WHAT THE TASK ASKS:
Copy out the following records line for line, with no changes.

GIVEN RECORDS:
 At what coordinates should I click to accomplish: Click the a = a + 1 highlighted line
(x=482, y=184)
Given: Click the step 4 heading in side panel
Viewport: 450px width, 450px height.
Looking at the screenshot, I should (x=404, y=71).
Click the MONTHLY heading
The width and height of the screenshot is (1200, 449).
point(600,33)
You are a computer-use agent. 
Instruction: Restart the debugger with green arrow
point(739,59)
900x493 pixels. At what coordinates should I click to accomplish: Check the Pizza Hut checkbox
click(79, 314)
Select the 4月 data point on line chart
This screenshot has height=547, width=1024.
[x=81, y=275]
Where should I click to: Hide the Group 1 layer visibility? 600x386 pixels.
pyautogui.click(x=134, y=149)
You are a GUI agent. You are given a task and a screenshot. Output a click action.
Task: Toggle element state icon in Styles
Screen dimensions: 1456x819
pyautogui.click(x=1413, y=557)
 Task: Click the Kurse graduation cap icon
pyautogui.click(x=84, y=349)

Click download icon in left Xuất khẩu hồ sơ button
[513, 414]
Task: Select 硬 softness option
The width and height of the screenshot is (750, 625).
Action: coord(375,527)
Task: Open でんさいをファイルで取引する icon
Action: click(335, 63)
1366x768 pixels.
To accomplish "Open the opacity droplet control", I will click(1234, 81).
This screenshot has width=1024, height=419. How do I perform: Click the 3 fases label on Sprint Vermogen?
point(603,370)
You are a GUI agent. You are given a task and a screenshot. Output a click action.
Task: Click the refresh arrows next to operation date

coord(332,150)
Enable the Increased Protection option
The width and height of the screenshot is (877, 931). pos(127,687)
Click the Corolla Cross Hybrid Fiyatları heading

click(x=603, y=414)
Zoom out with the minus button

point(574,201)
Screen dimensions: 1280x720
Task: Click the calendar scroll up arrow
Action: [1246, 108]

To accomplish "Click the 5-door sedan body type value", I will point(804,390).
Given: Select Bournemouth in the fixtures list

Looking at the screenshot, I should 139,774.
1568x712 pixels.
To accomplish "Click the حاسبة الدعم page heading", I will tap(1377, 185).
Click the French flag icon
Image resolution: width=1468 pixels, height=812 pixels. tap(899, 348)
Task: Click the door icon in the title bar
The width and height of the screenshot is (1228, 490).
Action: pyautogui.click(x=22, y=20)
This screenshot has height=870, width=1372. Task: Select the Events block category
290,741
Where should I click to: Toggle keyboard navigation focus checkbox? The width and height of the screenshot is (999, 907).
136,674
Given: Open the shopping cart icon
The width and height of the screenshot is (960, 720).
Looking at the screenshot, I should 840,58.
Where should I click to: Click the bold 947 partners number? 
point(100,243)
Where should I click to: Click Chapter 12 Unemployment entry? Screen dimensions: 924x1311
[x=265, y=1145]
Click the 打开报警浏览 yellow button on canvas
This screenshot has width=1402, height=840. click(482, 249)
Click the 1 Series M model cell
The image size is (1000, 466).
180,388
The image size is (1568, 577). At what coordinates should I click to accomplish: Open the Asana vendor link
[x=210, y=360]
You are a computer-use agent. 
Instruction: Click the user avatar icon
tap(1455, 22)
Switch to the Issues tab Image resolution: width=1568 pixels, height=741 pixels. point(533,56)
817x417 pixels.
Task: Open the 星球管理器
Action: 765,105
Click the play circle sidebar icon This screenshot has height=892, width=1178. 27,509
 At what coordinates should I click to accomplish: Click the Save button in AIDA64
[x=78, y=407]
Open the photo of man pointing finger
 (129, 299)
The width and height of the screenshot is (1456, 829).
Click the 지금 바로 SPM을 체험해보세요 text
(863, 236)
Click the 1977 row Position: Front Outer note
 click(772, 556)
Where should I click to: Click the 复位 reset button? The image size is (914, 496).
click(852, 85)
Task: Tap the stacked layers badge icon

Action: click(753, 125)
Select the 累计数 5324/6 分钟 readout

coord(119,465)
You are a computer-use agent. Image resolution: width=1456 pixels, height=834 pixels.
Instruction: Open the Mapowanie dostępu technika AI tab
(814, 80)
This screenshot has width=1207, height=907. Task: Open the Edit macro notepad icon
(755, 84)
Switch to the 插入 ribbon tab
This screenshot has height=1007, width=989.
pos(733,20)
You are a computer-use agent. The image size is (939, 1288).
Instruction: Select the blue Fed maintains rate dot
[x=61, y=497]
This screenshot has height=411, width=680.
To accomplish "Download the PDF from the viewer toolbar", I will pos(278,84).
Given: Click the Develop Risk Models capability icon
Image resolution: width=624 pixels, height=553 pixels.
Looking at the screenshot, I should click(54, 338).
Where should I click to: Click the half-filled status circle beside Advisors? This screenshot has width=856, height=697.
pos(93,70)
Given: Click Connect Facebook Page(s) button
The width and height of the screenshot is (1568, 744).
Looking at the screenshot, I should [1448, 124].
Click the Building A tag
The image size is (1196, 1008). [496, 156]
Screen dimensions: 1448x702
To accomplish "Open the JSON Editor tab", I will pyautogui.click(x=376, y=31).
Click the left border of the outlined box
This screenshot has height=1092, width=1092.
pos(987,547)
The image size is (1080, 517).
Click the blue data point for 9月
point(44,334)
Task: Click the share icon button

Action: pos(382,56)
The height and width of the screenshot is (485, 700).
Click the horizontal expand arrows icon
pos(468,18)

WRITTEN RESPONSE:
 At what coordinates should I click to accomplish: Click the a = a + 1 highlighted line
(x=482, y=184)
Given: Click the step 4 heading in side panel
Viewport: 450px width, 450px height.
Looking at the screenshot, I should (x=404, y=71).
Click the MONTHLY heading
The width and height of the screenshot is (1200, 449).
point(600,33)
You are a computer-use agent. 
Instruction: Restart the debugger with green arrow
point(739,59)
900x493 pixels. At what coordinates should I click to accomplish: Check the Pizza Hut checkbox
click(79, 314)
Select the 4月 data point on line chart
This screenshot has height=547, width=1024.
[x=81, y=275]
Where should I click to: Hide the Group 1 layer visibility? 600x386 pixels.
pyautogui.click(x=134, y=149)
You are a GUI agent. You are given a task and a screenshot. Output a click action.
Task: Toggle element state icon in Styles
Screen dimensions: 1456x819
pyautogui.click(x=1413, y=557)
 Task: Click the Kurse graduation cap icon
pyautogui.click(x=84, y=349)

Click download icon in left Xuất khẩu hồ sơ button
[513, 414]
Task: Select 硬 softness option
The width and height of the screenshot is (750, 625).
Action: coord(375,527)
Task: Open でんさいをファイルで取引する icon
Action: click(335, 63)
1366x768 pixels.
To accomplish "Open the opacity droplet control", I will click(1234, 81).
This screenshot has width=1024, height=419. How do I perform: Click the 3 fases label on Sprint Vermogen?
point(603,370)
You are a GUI agent. You are given a task and a screenshot. Output a click action.
Task: Click the refresh arrows next to operation date

coord(332,150)
Enable the Increased Protection option
The width and height of the screenshot is (877, 931). pos(127,687)
Click the Corolla Cross Hybrid Fiyatları heading

click(x=603, y=414)
Zoom out with the minus button

point(574,201)
Screen dimensions: 1280x720
Task: Click the calendar scroll up arrow
Action: [1246, 108]

To accomplish "Click the 5-door sedan body type value", I will point(804,390).
Given: Select Bournemouth in the fixtures list

Looking at the screenshot, I should 139,774.
1568x712 pixels.
To accomplish "Click the حاسبة الدعم page heading", I will tap(1377, 185).
Click the French flag icon
Image resolution: width=1468 pixels, height=812 pixels. tap(899, 348)
Task: Click the door icon in the title bar
The width and height of the screenshot is (1228, 490).
Action: pyautogui.click(x=22, y=20)
This screenshot has height=870, width=1372. Task: Select the Events block category
290,741
Where should I click to: Toggle keyboard navigation focus checkbox? The width and height of the screenshot is (999, 907).
136,674
Given: Open the shopping cart icon
The width and height of the screenshot is (960, 720).
Looking at the screenshot, I should 840,58.
Where should I click to: Click the bold 947 partners number? 
point(100,243)
Where should I click to: Click Chapter 12 Unemployment entry? Screen dimensions: 924x1311
[x=265, y=1145]
Click the 打开报警浏览 yellow button on canvas
This screenshot has width=1402, height=840. click(482, 249)
Click the 1 Series M model cell
The image size is (1000, 466).
180,388
The image size is (1568, 577). At what coordinates should I click to accomplish: Open the Asana vendor link
[x=210, y=360]
You are a computer-use agent. 
Instruction: Click the user avatar icon
tap(1455, 22)
Switch to the Issues tab Image resolution: width=1568 pixels, height=741 pixels. point(533,56)
817x417 pixels.
Task: Open the 星球管理器
Action: 765,105
Click the play circle sidebar icon This screenshot has height=892, width=1178. 27,509
 At what coordinates should I click to accomplish: Click the Save button in AIDA64
[x=78, y=407]
Open the photo of man pointing finger
 (129, 299)
The width and height of the screenshot is (1456, 829).
Click the 지금 바로 SPM을 체험해보세요 text
(863, 236)
Click the 1977 row Position: Front Outer note
 click(772, 556)
Where should I click to: Click the 复位 reset button? The image size is (914, 496).
click(852, 85)
Task: Tap the stacked layers badge icon

Action: click(753, 125)
Select the 累计数 5324/6 分钟 readout

coord(119,465)
You are a computer-use agent. Image resolution: width=1456 pixels, height=834 pixels.
Instruction: Open the Mapowanie dostępu technika AI tab
(814, 80)
This screenshot has width=1207, height=907. Task: Open the Edit macro notepad icon
(755, 84)
Switch to the 插入 ribbon tab
This screenshot has height=1007, width=989.
pos(733,20)
You are a computer-use agent. The image size is (939, 1288).
Instruction: Select the blue Fed maintains rate dot
[x=61, y=497]
This screenshot has height=411, width=680.
To accomplish "Download the PDF from the viewer toolbar", I will pos(278,84).
Given: Click the Develop Risk Models capability icon
Image resolution: width=624 pixels, height=553 pixels.
Looking at the screenshot, I should click(54, 338).
Where should I click to: Click the half-filled status circle beside Advisors? This screenshot has width=856, height=697.
pos(93,70)
Given: Click Connect Facebook Page(s) button
The width and height of the screenshot is (1568, 744).
Looking at the screenshot, I should [1448, 124].
Click the Building A tag
The image size is (1196, 1008). [496, 156]
Screen dimensions: 1448x702
To accomplish "Open the JSON Editor tab", I will pyautogui.click(x=376, y=31).
Click the left border of the outlined box
This screenshot has height=1092, width=1092.
pos(987,547)
The image size is (1080, 517).
Click the blue data point for 9月
point(44,334)
Task: Click the share icon button

Action: pos(382,56)
The height and width of the screenshot is (485, 700).
Click the horizontal expand arrows icon
pos(468,18)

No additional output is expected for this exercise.